After clearing customs in Iran and riding for over 600 kilometres each on two consecutive nights, I was a bit exhausted. The first night I rode from Bander Abbas to Yazd (680kms) and the second night was a 600kms ride from Yazd to Karaj, which is adjacent to Tehran.
After riding from Tabriz to Erzurum and hoping to get back on track with my schedule, I met with another speed bump at the Turkish border. I lost three hours at the Turkish border due to an adhoc requirement to scan the motorcycle. However the officials at the border posts were polite and helpful and the process was smooth albeit a bit long. Exiting Iran was another story altogether as everything requires a handling charge.
Another thing that struck me immediately was the dramatic change in terrain in these two countries. I rode to Ankara/Samsun soon after I crossed the border and the intention is to save a day in turkey, so I can have an extra day in Romania.
I entered Turkey on the 7th of July. I started riding from Tabriz (Iran) on 7th morning aiming to cross into Turkey and reach at Erzurum, which is 300 kms inland from the Turkish border. I reached checkpoint at Iran border and headed straight to the carnet-stamping desk. Luckily for me, there was an agent who agreed to get the paperwork sorted for a small handling charge that I was happy to pay him in order to get back on the road as quickly as possible. So that was Iran for me!
As I physically pushed my bike in to the Turkish border, things started to move much faster. I got the insurance sorted (local insurance) and the bike and I are all clear to enter Turkey. However, within a few minutes, things took a U turn when I was politely asked by a customs offer to follow him to the scan facility. I reached a warehouse kind of place with a couple of kilometers long queue of trucks.
I had to strip everything off the bike, which was a tedious task. It took me nearly an hour to finish the scan, put everything back on and start riding into Turkey. The heavens decided to open up and the moment I left the border gates, I was greeted with heavy rains, and to my luck, I had my rain gear handy and put everything on quickly.
That evening I rode till 11 pm to arrive at Erzurum Renaissance Ski Hotel. This town is known to have temperatures of up to minus 30 degrees in winter. The view from the hotel was fantastic but I had no energy to stay up and spend some more time going around to place. I hit the sack immediately. The next morning I geared up to leave at 11 am, and in the hotel parking I bumped into the Turkish wrestling team for the 2012 London Olympics along with their coach. They were training at high altitude to build stamina. I mist admit they were a real nice and friendly bunch of people and I wish them all the best with their pursuit of Olympic medals.
I hit the road by 1pm and rode from Erzurum to Ankara, covering almost 200kms at one go before taking a break. The weather was amazing and the countryside got better with time as I got away from densely populated towns. On the way I was stopped by the traffic cops for speeding (I’m not sure if I was). However the cop pardoned me and let me go once he spoke to me and saw the motorcycle and the camera mounted on my helmet.
After riding for 12 hours I was roughly 200kms from Ankara and I stopped at motel to have dinner and decided to stay in the same hotel as riding beyond midnight was an unnecessary risk.
The morning I rode from the highway hotel to Istanbul. I got onto one of the major freeways and things started to look much better as the official speed limit went up to 120, while it was 90 on the old highway. On the way heavy rainfall slowed me down but I managed to reach Istanbul by 5pm that day. Since I got there early, I decided to walk around the city a bit and had some of the best Turkish coffee ever. Next stop, Bulgaria.
Istanbul, Turkey
Turkish Olympics Wrestling Team - Coach in the white cap!

DIRECTIONS -
**1)** Answer these from the travel account:
(a) How far was the night ride from Bander Abbas to Yazd?
(b) On what date did the rider enter Turkey?
(c) By what time did the rider reach Istanbul?
**2)** List every country named in the travel account.
The material that follows the travel account comes from a different source.

(Stored items)
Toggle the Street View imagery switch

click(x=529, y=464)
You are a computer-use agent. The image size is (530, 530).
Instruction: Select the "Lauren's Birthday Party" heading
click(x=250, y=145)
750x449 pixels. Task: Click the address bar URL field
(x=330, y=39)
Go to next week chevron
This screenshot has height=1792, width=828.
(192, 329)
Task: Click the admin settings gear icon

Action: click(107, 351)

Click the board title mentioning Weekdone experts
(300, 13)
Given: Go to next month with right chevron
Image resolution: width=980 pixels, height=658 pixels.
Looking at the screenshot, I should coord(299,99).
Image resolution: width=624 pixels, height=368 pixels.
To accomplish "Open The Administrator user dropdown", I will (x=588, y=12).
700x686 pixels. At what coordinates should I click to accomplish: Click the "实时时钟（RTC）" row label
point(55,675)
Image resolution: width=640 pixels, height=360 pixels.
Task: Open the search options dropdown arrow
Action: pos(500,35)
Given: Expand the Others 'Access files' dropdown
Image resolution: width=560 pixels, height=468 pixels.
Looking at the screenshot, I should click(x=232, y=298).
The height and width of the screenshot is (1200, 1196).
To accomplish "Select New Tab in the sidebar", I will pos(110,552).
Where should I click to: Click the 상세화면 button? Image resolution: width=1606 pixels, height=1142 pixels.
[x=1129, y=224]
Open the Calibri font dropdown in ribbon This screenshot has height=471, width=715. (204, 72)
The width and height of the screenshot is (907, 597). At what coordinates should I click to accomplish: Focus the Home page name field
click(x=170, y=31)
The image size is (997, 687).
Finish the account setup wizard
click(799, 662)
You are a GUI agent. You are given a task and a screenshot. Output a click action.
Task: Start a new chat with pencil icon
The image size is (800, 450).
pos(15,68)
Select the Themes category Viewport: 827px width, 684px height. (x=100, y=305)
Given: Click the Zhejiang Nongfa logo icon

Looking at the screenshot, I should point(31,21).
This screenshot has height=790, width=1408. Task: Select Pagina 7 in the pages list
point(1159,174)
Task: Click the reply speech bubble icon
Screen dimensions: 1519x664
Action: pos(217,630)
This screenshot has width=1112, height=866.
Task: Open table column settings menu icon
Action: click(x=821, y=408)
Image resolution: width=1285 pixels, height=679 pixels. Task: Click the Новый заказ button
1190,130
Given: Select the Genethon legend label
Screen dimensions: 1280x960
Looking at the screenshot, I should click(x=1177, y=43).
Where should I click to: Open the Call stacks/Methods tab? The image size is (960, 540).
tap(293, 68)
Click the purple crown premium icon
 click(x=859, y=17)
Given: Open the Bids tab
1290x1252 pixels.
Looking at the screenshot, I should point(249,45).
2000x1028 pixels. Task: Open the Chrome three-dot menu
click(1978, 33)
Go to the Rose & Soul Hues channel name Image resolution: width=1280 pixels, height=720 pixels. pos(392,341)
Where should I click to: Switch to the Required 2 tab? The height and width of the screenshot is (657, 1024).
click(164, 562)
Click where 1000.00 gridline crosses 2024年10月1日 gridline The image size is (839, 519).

ANSWERS TO THE PROBLEMS -
**1)**
(a) 680 kms
(b) The 7th of July
(c) 5pm

**2)** Iran, Turkey, Romania, Bulgaria